**Exercise data:**
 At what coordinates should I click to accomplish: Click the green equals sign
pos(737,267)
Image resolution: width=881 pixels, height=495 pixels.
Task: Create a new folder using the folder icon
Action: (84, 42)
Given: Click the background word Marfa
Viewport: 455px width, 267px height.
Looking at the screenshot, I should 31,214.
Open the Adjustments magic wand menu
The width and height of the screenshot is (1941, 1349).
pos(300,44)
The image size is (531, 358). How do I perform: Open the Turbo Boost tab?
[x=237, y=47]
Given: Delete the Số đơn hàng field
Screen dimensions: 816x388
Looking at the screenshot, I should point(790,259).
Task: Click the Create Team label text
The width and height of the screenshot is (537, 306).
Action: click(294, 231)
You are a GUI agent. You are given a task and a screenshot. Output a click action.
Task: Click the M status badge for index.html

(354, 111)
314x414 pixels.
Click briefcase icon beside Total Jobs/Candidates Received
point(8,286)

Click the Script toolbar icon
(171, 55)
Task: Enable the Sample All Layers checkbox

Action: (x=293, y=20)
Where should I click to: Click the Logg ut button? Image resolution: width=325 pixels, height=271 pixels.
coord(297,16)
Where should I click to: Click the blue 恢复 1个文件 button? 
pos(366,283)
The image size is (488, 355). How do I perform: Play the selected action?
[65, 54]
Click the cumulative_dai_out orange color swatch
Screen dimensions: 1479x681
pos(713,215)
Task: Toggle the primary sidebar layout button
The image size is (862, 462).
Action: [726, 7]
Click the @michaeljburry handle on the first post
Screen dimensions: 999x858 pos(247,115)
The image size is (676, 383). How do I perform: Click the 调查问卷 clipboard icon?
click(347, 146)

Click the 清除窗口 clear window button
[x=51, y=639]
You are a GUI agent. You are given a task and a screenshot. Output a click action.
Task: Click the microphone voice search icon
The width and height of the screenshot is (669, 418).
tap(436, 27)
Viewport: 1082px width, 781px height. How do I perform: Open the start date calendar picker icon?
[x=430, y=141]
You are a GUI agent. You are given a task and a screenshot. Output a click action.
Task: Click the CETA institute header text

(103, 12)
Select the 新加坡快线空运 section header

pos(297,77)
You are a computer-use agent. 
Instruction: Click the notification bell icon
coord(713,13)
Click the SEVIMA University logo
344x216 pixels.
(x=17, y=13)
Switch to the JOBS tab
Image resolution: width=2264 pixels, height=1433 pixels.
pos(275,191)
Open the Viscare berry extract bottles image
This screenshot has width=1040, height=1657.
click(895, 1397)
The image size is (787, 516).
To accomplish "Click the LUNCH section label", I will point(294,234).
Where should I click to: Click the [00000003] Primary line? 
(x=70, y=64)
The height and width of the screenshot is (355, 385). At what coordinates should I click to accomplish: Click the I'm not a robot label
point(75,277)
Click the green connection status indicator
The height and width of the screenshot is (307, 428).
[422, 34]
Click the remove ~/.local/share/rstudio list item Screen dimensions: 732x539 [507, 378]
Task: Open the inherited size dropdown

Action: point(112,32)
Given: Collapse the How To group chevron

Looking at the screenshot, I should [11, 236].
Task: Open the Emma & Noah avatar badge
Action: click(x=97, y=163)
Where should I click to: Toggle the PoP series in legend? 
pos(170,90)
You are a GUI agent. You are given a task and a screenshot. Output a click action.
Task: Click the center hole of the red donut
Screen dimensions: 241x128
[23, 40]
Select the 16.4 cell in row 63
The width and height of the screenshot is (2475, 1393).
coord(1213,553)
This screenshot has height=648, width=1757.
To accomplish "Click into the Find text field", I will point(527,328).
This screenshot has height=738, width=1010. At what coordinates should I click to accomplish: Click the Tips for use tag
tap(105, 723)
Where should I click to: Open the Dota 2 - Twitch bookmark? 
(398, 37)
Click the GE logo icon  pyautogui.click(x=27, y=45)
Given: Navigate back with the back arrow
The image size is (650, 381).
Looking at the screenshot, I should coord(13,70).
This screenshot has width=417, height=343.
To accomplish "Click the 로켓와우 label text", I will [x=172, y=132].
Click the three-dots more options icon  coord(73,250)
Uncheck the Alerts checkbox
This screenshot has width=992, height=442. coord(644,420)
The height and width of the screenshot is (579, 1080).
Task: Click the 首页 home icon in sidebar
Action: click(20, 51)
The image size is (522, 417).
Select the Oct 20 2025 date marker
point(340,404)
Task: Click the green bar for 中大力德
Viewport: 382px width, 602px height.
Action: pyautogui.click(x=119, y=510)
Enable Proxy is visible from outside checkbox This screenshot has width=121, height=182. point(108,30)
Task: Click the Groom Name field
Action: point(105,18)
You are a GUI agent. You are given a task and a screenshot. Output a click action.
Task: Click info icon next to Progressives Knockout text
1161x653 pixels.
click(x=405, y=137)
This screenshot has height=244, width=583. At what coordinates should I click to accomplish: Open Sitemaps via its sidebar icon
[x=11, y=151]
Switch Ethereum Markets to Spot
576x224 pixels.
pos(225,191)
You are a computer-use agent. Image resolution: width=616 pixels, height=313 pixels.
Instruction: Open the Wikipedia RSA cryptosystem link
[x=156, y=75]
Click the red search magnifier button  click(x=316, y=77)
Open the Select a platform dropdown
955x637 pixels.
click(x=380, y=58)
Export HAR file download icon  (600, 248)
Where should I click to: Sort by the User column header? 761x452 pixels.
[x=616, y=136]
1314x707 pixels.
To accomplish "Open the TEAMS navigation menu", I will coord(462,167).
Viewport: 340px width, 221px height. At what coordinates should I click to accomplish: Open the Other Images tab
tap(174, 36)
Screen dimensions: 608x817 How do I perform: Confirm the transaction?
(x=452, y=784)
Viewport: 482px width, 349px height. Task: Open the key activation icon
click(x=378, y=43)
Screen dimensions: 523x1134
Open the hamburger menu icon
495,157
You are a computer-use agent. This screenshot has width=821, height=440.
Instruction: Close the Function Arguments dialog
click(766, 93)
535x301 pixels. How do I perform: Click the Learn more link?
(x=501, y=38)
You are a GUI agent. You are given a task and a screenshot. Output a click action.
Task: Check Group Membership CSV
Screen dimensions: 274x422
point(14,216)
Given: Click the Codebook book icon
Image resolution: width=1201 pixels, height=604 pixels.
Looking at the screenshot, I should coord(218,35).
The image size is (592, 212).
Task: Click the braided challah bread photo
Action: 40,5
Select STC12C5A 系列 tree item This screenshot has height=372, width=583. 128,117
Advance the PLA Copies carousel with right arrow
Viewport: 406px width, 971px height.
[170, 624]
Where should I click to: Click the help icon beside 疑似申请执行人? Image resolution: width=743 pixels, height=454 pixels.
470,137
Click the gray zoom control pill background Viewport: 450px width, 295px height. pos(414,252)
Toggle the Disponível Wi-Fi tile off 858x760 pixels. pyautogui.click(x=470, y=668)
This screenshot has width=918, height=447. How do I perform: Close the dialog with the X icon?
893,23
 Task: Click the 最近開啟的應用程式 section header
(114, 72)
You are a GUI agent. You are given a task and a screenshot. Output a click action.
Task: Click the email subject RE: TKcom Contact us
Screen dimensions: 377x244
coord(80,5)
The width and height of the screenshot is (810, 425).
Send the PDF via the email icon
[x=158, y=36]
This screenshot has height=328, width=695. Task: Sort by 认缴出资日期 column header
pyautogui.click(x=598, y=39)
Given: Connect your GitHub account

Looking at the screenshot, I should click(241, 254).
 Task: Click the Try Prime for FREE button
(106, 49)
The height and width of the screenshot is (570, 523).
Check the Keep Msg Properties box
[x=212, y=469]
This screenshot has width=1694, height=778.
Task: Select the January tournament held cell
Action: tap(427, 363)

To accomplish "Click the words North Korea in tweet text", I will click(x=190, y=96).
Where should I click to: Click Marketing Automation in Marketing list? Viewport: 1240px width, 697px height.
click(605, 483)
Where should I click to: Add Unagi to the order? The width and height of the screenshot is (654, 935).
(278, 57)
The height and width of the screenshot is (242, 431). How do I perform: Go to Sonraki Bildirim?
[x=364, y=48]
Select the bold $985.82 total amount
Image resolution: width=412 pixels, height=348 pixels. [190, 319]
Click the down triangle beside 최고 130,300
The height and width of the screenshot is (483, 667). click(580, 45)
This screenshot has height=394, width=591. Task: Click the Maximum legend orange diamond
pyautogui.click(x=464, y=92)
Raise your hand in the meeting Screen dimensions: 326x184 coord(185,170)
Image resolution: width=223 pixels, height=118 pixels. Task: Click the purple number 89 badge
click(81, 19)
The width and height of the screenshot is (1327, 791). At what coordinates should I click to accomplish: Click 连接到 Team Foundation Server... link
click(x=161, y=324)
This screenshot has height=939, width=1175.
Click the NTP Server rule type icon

**Task details:** Update the items from the beginning through the line containing "pos(366,283)" by changing "Sample All Layers" to "Sample Merged" and leaving everything else the same. Return only those lines.

**Written solution:**
 At what coordinates should I click to accomplish: Click the green equals sign
pos(737,267)
Image resolution: width=881 pixels, height=495 pixels.
Task: Create a new folder using the folder icon
Action: (84, 42)
Given: Click the background word Marfa
Viewport: 455px width, 267px height.
Looking at the screenshot, I should 31,214.
Open the Adjustments magic wand menu
The width and height of the screenshot is (1941, 1349).
pos(300,44)
The image size is (531, 358). How do I perform: Open the Turbo Boost tab?
[x=237, y=47]
Given: Delete the Số đơn hàng field
Screen dimensions: 816x388
Looking at the screenshot, I should point(790,259).
Task: Click the Create Team label text
The width and height of the screenshot is (537, 306).
Action: click(294, 231)
You are a GUI agent. You are given a task and a screenshot. Output a click action.
Task: Click the M status badge for index.html

(354, 111)
314x414 pixels.
Click briefcase icon beside Total Jobs/Candidates Received
point(8,286)

Click the Script toolbar icon
(171, 55)
Task: Enable the Sample Merged checkbox

Action: (x=293, y=20)
Where should I click to: Click the Logg ut button? Image resolution: width=325 pixels, height=271 pixels.
coord(297,16)
Where should I click to: Click the blue 恢复 1个文件 button? 
pos(366,283)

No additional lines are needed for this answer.